Whitelisted as a whiteleg
I waz in de white book
As a master of white art,
It waz like white death.

People called me white jack
Some hailed me as a white wog,
So I joined de white watch
Trained as a white guard
Lived off the white economy.
Caught and beaten by de whiteshirts
I waz condemned to a white mass,
Don’t worry,
I shall be writing to de Black House.

Benjamin Zepheniah

Razia read this, written by a famous Bengali polymath and Nobel prize winner.

Where The Mind Is Without Fear

Where the mind is without fear and the head is held high
Where knowledge is free
Where the world has not been broken up into fragments
By narrow domestic walls
Where words come out from the depth of truth
Where tireless striving stretches its arms towards perfection
Where the clear stream of reason has not lost its way
Into the dreary desert sand of dead habit
Where the mind is led forward by thee
Into ever-widening thought and action
Into that heaven of freedom, my Father, let my country awake.

Rabindranath Tagore

I read a pair of poems, one by a Palestinian poet who was killed only recently in the Gaza strip and another by an Israeli poet which satisfied me as a Mathematician, despite its topic.

If I must die

If I must die,
you must live
to tell my story
to sell my things
to buy a piece of cloth
and some strings,
(make it white with a long tail)
so that a child, somewhere in Gaza
while looking heaven in the eye
awaiting his dad who left in a blaze–
and bid no one farewell
not even to his flesh
not even to himself–
sees the kite, my kite you made, flying up above
and thinks for a moment an angel is there
bringing back love

If I must die
let it bring hope
let it be a tale

Refaat Alareer

The diameter of the bomb

The diameter of the bomb was thirty centimetres
and the diameter of its effective range about seven metres,
with four dead and eleven wounded.
And around these in a larger circle
of pain and time, two hospitals are scattered
and one graveyard. But the young woman
who was buried in the city she came from
at a distance of more than a hundred kilometres,
enlarges the circle considerably
and the solitary man mourning her death
at the distant shores of a country far across the sea
includes the entire world in the circle.
And I won’t even mention the crying of orphans
that reaches up to the throne of God and
beyond, making a circle with no end and no God.

Yehuda Amichai

Katherine sang us the Venezuelan national anthem, after thanking the UK for accepting her and her family here.

Gloria al Bravo Pueblo

Glory to the brave people
who shook off the yoke,
The law respecting,
virtue and honour.

“Down with chains!”
Shouted the Lord;
And the poor man in his hovel
For Freedom implored.
Upon this holy name
Trembled in great dread
The vile selfishness
That had once prevailed.
Upon this holy name
Trembled in great dread
The vile selfishness
That had once prevailed.


Let’s scream out aloud:
“Death to oppression!”
Oh, loyal countrymen:
Strength is unity;
And from the Empyrean
The Supreme Author
A sublime spirit
To the people blew;
And from the Empyrean
The Supreme Author
A sublime spirit
To the people blew.


United by bonds
That Heaven has formed,
The entire America
Exists as a Nation;
And if ever despotism
Raises again its voice,
Then follow the example
That Caracas gave;
And if ever despotism
Raises again its voice,
Then follow the example
That Caracas gave.

Vicente Salias

Fran explained to me that she would usually read poetry to herself, all alone, but out-loud, and that it was cathartic for her.

Amazing Peace

Thunder rumbles in the mountain passes
And lightning rattles the eaves of our houses.
Flood waters await us in our avenues.

Snow falls upon snow, falls upon snow to avalanche
Over unprotected villages.
The sky slips low and grey and threatening.

We question ourselves.
What have we done to so affront nature?
We worry God.
Are you there? Are you there really?
Does the covenant you made with us still hold?

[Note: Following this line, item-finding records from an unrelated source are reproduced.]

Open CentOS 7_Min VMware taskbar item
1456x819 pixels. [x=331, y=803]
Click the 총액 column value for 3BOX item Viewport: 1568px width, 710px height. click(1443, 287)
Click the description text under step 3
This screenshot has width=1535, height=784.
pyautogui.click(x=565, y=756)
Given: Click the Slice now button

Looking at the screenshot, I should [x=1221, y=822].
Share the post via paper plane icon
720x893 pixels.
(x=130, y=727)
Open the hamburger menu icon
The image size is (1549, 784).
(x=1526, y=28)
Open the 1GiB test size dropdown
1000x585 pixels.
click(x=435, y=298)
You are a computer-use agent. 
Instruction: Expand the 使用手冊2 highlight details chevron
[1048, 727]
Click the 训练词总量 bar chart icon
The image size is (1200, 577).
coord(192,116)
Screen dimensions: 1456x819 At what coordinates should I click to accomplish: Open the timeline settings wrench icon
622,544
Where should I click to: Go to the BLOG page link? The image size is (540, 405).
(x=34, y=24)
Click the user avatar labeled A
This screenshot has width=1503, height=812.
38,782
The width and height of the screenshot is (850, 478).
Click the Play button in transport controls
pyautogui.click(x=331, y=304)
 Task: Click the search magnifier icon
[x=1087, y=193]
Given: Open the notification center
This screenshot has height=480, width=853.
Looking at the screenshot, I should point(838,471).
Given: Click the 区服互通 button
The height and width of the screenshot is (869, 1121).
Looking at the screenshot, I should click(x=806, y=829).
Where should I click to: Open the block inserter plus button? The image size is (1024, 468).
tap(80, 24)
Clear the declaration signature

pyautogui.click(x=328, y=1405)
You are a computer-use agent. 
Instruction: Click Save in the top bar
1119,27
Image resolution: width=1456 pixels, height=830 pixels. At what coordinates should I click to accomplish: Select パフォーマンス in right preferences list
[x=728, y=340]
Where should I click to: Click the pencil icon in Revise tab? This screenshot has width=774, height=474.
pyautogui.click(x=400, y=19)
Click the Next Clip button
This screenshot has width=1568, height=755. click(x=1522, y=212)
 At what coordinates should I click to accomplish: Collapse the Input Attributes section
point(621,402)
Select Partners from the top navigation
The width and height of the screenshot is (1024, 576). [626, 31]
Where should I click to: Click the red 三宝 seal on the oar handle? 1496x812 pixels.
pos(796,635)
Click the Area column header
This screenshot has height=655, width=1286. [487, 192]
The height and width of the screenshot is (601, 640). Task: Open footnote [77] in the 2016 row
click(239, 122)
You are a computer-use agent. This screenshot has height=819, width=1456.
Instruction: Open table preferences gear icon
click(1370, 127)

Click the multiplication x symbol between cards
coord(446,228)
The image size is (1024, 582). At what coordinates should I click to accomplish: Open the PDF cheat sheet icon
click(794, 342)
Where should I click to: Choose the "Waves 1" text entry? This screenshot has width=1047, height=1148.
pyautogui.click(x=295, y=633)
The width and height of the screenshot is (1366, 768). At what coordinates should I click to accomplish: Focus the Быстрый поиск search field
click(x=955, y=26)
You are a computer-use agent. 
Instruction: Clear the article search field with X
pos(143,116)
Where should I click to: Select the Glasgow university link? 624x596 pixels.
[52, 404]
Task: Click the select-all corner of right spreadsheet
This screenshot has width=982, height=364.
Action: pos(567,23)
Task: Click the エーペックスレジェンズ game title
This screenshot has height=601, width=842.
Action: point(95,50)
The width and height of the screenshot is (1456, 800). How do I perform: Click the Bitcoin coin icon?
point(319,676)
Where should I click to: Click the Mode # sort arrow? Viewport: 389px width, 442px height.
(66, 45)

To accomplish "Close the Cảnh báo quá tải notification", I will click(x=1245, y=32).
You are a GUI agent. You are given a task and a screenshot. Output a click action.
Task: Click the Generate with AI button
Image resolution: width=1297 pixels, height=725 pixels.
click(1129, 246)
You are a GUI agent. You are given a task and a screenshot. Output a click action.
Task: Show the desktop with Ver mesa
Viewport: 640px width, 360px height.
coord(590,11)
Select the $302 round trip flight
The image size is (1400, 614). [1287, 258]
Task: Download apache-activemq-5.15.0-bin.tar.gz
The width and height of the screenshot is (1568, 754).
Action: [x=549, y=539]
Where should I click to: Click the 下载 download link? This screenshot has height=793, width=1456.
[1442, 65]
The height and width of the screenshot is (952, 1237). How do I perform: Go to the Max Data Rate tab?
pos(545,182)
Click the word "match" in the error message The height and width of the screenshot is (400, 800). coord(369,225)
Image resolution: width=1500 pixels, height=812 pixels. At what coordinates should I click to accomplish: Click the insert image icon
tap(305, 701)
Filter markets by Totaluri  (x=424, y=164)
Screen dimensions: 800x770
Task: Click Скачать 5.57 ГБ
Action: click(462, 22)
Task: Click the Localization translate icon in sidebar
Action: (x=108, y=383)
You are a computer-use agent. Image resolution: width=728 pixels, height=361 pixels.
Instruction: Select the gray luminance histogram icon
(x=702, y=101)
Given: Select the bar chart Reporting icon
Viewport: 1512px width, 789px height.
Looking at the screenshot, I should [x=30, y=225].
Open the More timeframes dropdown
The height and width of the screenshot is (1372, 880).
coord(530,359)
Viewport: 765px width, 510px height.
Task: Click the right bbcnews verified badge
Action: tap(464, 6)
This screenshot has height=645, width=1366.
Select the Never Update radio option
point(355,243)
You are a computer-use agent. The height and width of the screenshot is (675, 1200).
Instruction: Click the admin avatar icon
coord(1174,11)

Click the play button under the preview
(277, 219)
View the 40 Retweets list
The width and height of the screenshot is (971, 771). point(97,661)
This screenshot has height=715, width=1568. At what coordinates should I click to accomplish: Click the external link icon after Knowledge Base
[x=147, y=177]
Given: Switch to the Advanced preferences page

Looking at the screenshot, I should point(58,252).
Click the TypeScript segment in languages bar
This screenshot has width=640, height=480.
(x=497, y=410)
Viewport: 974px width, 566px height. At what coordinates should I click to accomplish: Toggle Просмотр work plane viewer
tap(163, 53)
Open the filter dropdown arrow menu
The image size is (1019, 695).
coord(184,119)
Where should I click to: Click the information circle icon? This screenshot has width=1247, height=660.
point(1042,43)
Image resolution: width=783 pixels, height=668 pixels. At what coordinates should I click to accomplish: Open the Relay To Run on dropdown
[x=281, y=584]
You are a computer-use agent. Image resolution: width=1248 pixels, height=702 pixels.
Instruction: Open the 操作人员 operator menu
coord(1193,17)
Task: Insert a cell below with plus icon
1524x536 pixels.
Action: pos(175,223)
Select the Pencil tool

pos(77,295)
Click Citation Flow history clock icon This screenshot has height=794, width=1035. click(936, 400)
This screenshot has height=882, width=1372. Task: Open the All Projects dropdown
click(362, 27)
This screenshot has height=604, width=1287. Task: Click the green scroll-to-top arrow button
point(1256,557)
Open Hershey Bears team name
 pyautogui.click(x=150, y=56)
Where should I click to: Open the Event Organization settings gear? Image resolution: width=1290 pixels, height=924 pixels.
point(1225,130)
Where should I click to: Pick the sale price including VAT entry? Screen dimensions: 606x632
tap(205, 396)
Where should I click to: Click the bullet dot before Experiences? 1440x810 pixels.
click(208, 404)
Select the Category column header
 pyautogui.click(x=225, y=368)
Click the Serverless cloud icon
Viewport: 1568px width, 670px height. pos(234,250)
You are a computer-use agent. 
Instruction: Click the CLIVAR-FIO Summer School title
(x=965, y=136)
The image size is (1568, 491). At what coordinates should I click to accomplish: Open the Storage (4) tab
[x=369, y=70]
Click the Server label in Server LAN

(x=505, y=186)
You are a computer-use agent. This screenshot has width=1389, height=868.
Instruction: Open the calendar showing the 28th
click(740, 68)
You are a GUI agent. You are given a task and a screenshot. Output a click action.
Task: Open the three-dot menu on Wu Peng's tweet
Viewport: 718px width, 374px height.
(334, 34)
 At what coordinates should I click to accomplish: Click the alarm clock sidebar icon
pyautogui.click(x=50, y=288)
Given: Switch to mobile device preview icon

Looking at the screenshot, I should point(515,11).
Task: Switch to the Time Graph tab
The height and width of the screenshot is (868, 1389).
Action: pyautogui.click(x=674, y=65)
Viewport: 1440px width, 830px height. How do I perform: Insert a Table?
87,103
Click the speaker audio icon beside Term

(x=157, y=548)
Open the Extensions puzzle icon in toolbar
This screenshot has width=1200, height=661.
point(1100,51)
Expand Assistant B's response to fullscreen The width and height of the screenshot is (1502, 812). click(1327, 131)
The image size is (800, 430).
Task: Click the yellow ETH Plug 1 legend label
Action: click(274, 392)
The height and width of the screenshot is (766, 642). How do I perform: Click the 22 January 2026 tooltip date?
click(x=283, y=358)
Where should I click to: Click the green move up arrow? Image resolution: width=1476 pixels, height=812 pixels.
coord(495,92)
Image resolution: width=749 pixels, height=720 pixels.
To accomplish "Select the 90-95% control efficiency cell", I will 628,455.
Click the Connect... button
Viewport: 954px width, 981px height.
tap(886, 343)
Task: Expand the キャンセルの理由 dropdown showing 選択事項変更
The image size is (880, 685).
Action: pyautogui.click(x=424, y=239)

Into this climate of fear and apprehension, Christmas enters,
Streaming lights of joy, ringing bells of hope
And singing carols of forgiveness high up in the bright air.
The world is encouraged to come away from rancor,
Come the way of friendship.

It is the Glad Season.
Thunder ebbs to silence and lightning sleeps quietly in the corner.
Flood waters recede into memory.
Snow becomes a yielding cushion to aid us
As we make our way to higher ground.

Hope is born again in the faces of children
It rides on the shoulders of our aged as they walk into their sunsets.
Hope spreads around the earth. Brightening all things,
Even hate which crouches breeding in dark corridors.

In our joy, we think we hear a whisper.
At first it is too soft. Then only half heard.
We listen carefully as it gathers strength.
We hear a sweetness.
The word is Peace.
It is loud now. It is louder.
Louder than the explosion of bombs.

We tremble at the sound. We are thrilled by its presence.
It is what we have hungered for.
Not just the absence of war. But, true Peace.
A harmony of spirit, a comfort of courtesies.
Security for our beloveds and their beloveds.

We clap hands and welcome the Peace of Christmas.
We beckon this good season to wait a while with us.
We, Baptist and Buddhist, Methodist and Muslim, say come.
Come and fill us and our world with your majesty.
We, the Jew and the Jainist, the Catholic and the Confucian,
Implore you, to stay a while with us.
So we may learn by your shimmering light
How to look beyond complexion and see community.

It is Christmas time, a halting of hate time.

On this platform of peace, we can create a language
To translate ourselves to ourselves and to each other.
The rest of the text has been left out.